This project delves into the intricacies of bank data from Italy to ascertain the portfolio default rate, offering enhanced predictions for the one-year probability of default (PD) among prospective borrowers.
Clone this repository and execute app.py
to run the model as a local application.
For predictions regarding the probability of default, run harness.py
in your Python environment.
The val.ipynb
Jupyter notebook comprehensively covers data cleansing, Exploratory Data Analysis (EDA), and the model training process. Additionally, the XGBoost model checkpoint is provided as turquoise_model.bin
.
As a segment of the Applied ML in Finance course at CDS NYU and NYU Stern, this project is encapsulated in Turquoise_PitchDeck.pdf
, which details every phase of the project.
Our methodology encompasses a series of critical steps:
- Employing various financial ratios for data cleansing and imputation, elaborated in the accompanying write-up.
- Setting the fiscal year from July to June to preemptively address any future-peeking concerns.

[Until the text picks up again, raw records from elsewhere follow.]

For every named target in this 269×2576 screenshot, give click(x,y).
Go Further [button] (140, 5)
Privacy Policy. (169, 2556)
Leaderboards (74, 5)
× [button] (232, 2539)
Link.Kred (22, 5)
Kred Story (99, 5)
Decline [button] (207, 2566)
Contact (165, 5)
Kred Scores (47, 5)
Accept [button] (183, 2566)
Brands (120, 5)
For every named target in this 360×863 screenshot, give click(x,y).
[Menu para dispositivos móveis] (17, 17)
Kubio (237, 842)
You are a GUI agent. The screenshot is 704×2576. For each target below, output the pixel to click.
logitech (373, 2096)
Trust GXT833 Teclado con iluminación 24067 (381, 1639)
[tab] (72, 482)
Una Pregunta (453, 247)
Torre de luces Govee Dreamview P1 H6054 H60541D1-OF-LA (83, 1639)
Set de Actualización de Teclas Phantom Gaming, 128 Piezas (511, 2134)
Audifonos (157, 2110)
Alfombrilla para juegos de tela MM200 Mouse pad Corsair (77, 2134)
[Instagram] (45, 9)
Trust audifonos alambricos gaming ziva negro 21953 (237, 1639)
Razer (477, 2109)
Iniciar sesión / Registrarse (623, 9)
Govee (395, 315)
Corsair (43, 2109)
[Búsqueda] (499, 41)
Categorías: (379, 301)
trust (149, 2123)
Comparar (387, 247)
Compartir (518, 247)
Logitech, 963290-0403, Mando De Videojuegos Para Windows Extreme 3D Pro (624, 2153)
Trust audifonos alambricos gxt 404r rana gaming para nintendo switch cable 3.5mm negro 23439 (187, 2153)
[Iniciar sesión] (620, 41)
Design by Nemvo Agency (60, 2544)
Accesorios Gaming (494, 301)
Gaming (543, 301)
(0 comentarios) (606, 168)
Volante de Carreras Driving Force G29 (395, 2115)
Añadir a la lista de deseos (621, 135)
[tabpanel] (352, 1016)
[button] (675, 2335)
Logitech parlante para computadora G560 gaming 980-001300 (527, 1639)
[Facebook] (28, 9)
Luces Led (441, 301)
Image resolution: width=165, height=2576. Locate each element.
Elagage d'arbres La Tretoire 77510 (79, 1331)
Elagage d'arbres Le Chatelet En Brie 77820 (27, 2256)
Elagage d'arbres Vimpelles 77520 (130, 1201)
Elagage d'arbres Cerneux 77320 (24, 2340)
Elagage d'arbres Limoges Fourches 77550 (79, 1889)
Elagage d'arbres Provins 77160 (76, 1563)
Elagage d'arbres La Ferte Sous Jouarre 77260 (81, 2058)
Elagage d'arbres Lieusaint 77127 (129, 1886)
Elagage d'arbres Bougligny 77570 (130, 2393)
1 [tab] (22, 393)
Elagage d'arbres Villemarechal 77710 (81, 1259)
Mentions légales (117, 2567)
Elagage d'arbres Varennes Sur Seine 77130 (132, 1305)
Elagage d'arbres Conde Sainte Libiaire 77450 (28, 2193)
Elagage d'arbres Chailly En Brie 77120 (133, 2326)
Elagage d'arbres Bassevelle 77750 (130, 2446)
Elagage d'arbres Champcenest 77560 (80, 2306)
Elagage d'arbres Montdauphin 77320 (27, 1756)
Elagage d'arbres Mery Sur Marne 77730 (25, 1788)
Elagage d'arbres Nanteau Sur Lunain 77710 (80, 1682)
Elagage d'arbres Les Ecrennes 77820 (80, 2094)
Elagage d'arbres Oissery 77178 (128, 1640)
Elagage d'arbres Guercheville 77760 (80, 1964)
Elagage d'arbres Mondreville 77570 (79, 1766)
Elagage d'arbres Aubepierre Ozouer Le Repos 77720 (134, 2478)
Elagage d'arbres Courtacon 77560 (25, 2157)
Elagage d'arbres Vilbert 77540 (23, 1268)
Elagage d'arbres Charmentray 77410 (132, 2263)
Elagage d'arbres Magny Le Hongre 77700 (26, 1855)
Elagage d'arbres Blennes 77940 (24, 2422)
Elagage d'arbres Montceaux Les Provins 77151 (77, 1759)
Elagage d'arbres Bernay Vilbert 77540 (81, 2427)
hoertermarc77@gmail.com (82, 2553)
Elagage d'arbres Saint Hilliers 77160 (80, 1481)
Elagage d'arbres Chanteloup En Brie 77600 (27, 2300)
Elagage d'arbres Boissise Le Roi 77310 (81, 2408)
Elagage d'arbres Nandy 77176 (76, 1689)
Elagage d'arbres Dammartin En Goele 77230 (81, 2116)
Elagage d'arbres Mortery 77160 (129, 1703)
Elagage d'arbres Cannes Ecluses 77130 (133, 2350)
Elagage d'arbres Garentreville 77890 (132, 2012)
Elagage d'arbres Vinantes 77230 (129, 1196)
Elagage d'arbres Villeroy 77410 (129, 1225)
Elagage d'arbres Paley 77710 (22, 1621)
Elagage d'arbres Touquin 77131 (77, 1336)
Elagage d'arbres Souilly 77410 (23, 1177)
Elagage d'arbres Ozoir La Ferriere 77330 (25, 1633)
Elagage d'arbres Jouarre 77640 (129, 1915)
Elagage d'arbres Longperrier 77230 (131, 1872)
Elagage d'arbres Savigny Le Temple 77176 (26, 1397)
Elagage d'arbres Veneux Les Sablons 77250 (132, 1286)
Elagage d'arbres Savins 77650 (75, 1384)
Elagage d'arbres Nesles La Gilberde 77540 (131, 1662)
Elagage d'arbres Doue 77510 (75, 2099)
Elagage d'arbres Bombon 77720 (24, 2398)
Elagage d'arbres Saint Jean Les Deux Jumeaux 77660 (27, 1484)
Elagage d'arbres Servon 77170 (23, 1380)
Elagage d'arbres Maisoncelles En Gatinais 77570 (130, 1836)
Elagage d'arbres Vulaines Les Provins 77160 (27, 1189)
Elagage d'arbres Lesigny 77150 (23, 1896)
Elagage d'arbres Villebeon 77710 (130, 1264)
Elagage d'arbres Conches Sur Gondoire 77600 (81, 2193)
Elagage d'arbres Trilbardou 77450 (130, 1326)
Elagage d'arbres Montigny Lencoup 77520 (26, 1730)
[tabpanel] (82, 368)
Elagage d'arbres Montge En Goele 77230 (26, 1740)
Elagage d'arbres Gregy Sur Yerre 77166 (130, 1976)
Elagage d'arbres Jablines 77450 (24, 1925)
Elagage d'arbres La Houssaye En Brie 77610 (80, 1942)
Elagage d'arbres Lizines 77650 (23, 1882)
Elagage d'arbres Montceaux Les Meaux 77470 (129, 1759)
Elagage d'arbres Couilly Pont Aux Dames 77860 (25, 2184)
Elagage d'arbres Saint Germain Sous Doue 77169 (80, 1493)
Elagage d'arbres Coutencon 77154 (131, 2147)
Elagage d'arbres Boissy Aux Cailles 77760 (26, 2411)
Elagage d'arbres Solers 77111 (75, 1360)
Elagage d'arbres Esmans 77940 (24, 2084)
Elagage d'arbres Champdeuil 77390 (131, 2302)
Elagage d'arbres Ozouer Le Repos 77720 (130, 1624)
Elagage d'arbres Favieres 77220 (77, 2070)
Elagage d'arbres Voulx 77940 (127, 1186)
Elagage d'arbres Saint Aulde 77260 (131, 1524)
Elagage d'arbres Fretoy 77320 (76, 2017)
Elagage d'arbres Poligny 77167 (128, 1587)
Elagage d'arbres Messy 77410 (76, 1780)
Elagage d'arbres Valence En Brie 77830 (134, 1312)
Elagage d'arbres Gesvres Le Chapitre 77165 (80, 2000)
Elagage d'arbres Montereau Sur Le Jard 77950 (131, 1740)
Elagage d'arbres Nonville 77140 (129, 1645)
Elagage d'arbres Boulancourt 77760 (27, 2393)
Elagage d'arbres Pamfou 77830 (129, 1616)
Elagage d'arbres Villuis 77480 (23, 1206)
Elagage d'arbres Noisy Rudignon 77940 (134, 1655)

- Conducting thorough sanity checks to rectify any data anomalies arising from accounting discrepancies.
- Segmenting key financial ratios into categories: liquidity, profitability, debt coverage, and asset management for in-depth analysis.
- Utilizing Variance Inflation Factor (ViF) and Correlation analysis for both univariate and multivariate examinations to mitigate multicollinearity among independent variables.
- Crafting both a logit model and an XGB model, refined through walk-forward analysis.
- Implementing transcendental transformations on the independent feature set to align the logit model more closely with the robust XGB model, enhancing explainability.
- Benchmarking the outcomes against the Altman Z-Score for a comprehensive evaluation.
Our findings are encapsulated in the visual below and the subsequent table:
Model | AUC Score |
---|---|
Logit | 0.827 |
XGBoost | 0.857 |
Z-Score | 0.748 |
Additional insights include:
- Calibration adjustments to align with real-world probability metrics.
- Emphasis on model explainability, leveraging statistical models for Logit and assessing weight, gain, and cover importance in the XGB model.
- Counterfactual analysis to understand the "what-if" scenarios and perform sensitivity analysis on the independent features.